We considered a set of predefined binary basis functions as the environmental terms in the weighted test statistic; however, they could more generally be either the originally coded or some transformed version of the environmental variables. In our simulation studies we used subgroup basis functions representing at least 25% of the sample size. Subgroups or binary environmental variables with lower frequencies could be considered, but very small frequencies could lead to increased variance and reduced power. While a rule is difficult to state in general, we anticipate lower bounds of 5-10% frequency for binary factors or subgroups would be appropriate for reasonably sized association studies.

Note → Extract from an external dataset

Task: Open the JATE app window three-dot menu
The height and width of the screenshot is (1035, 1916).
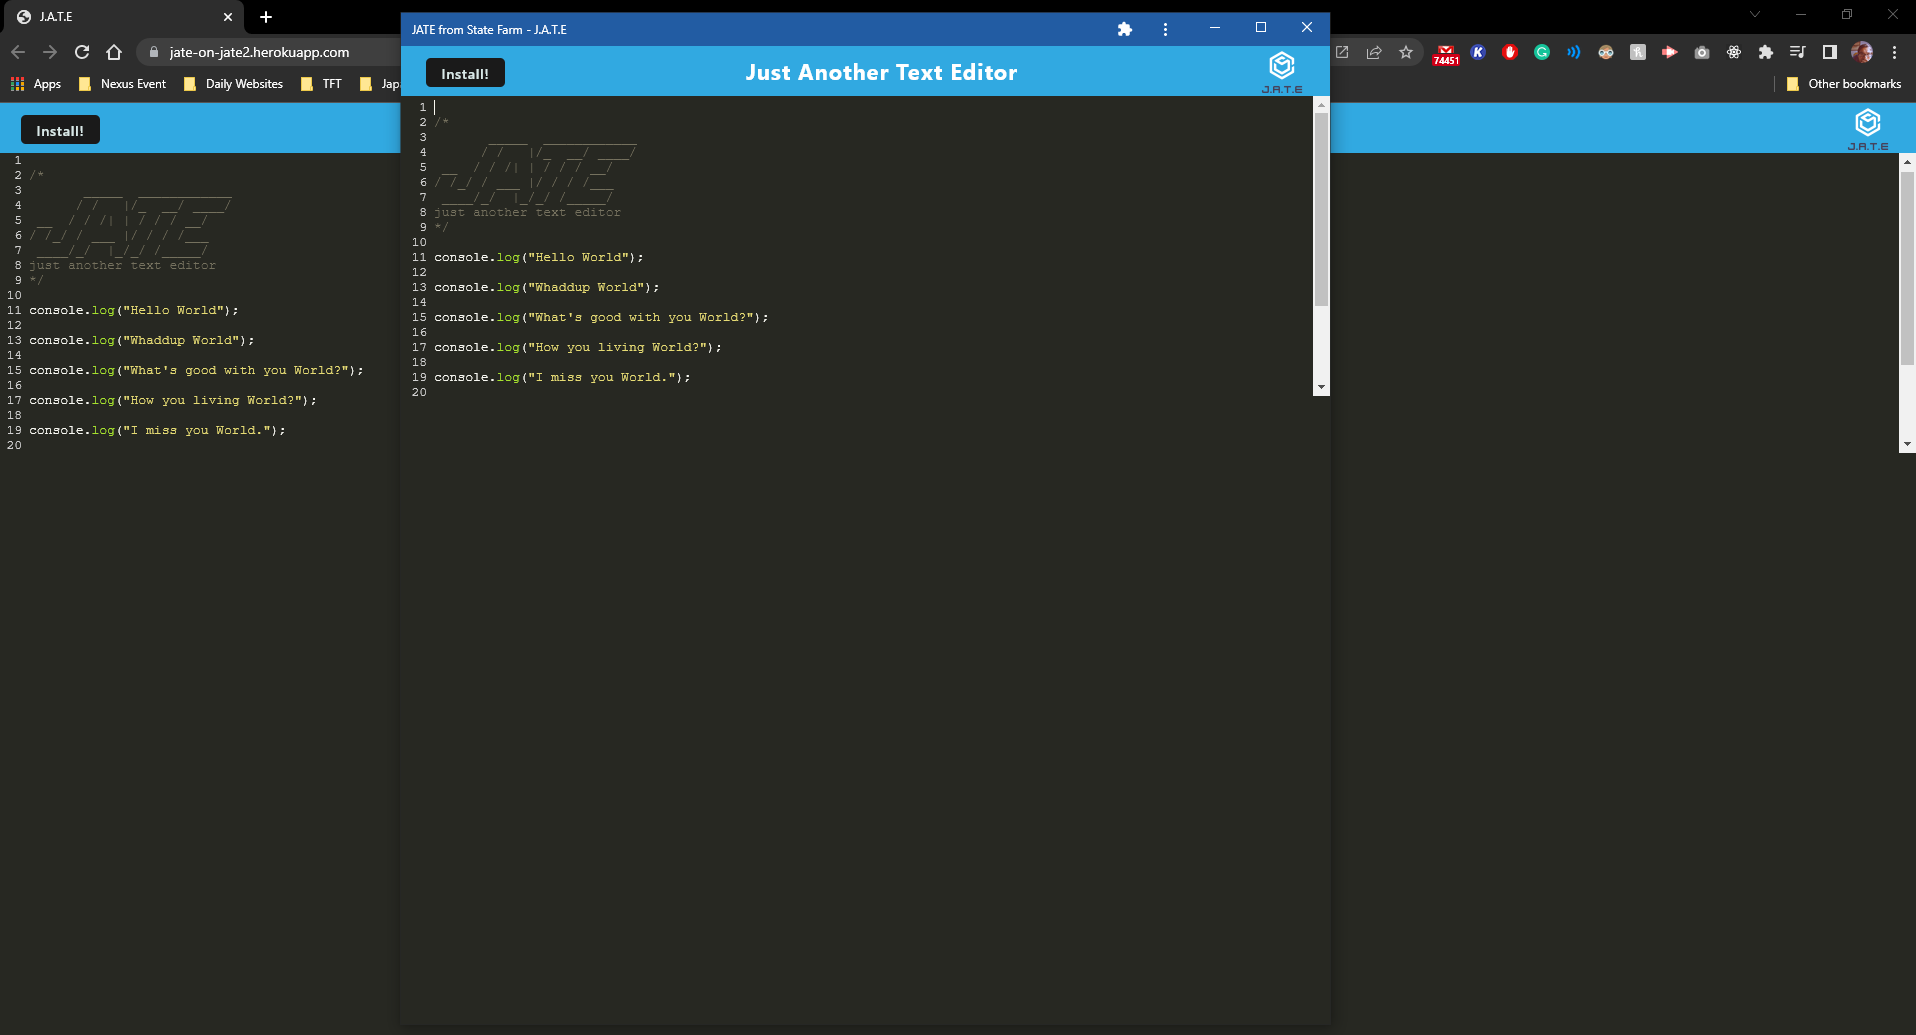Action: tap(1165, 29)
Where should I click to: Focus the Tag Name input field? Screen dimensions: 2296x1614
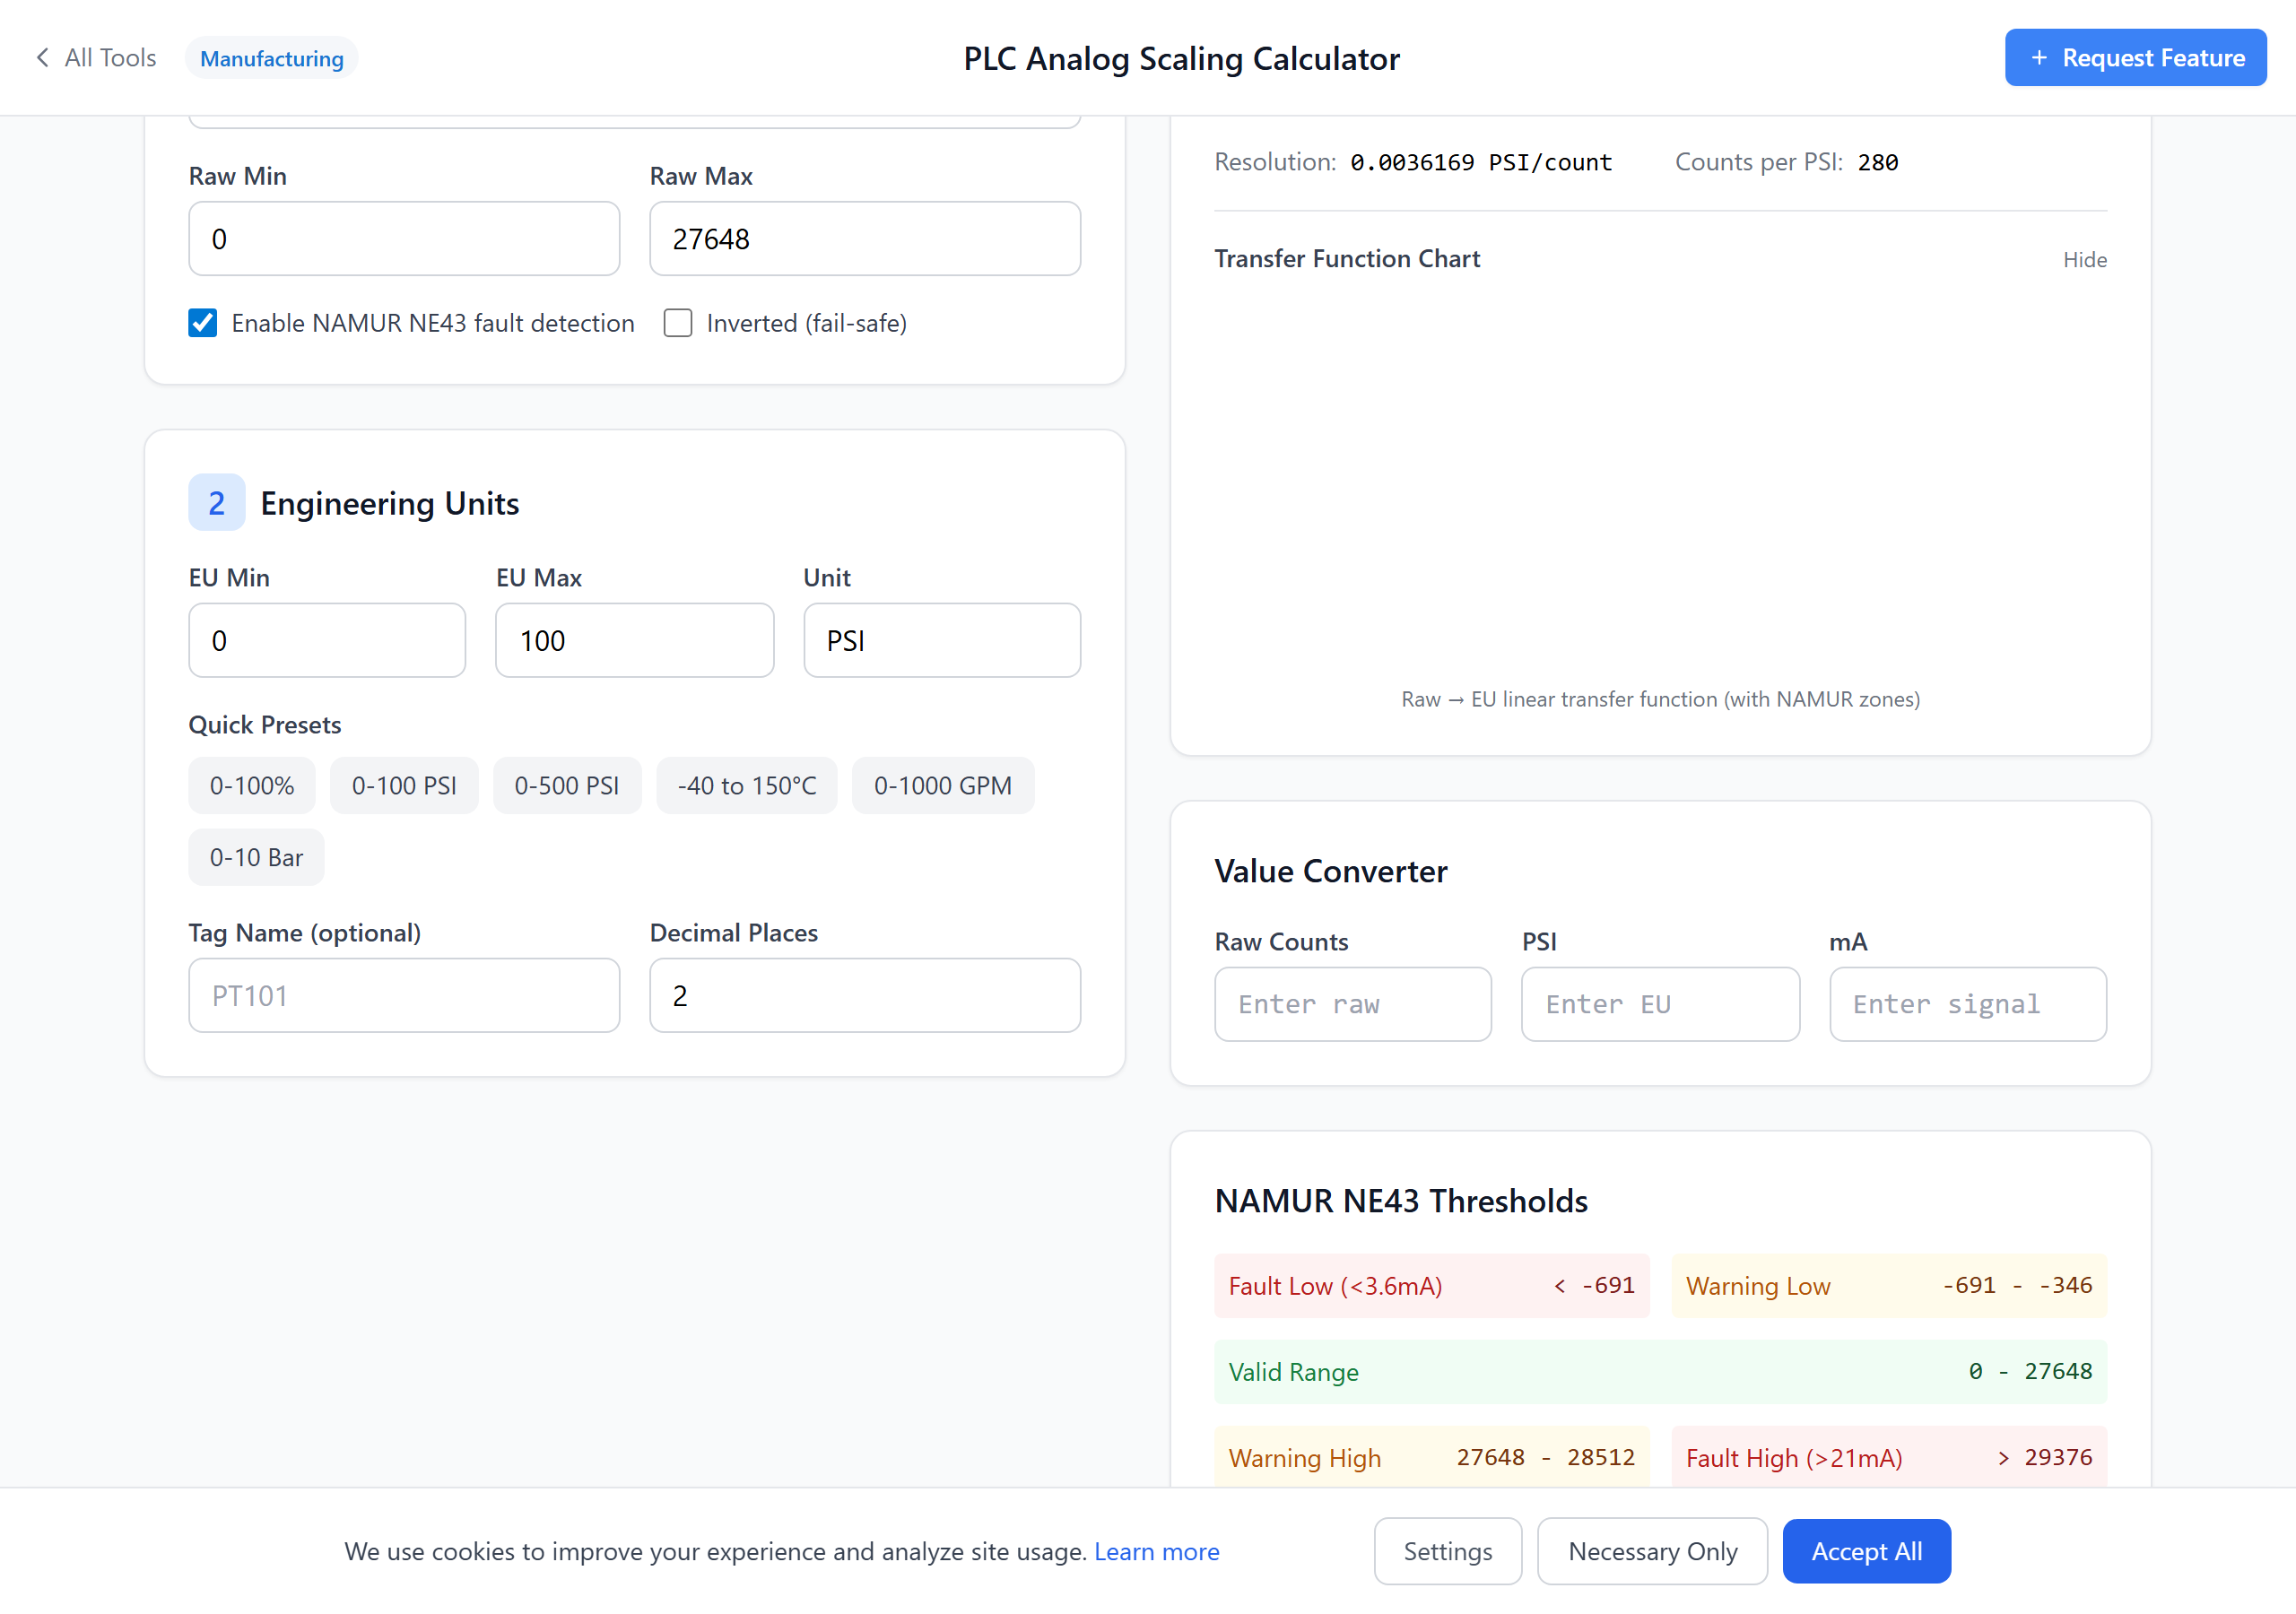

In addition, in some settings one could use tree-based partitioning of the environmental variables to determine basis functions to be used in the test statistic weighting. In the case where the basis functions are not predefined, the original boosting version of the weighted test statistic may have to be used rather than the computationally efficient least angle regression weighting. However, with a large number of genetic variables, this strategy would not typically be feasible.

If the goal is to directly detect interactions in high dimensional settings, other approaches are useful. An important strategy is to control the search of possible interaction models by utilizing a well-defined filtering procedure on marginal effects (for instance see Kooperberg and LeBlanc, [2008]). In addition, in randomized trials an assumption of independence of the environmental and genetic factors can lead to greater efficiency when used as part of the testing procedure (for instance see Chatterjee and Carol, [2005]). Multistage sampling and independence assumptions for testing for interactions were also considered by Dai et al. [2008].

We also note that subgroup weighting has potential use in testing treatment efficacy in randomized clinical trials. Suppose the treatment is more efficacious in tumors with differing gene expression levels. Given that the primary question involves treatment effect, the testing could be adaptively weighted based on single or multiple gene expression factors.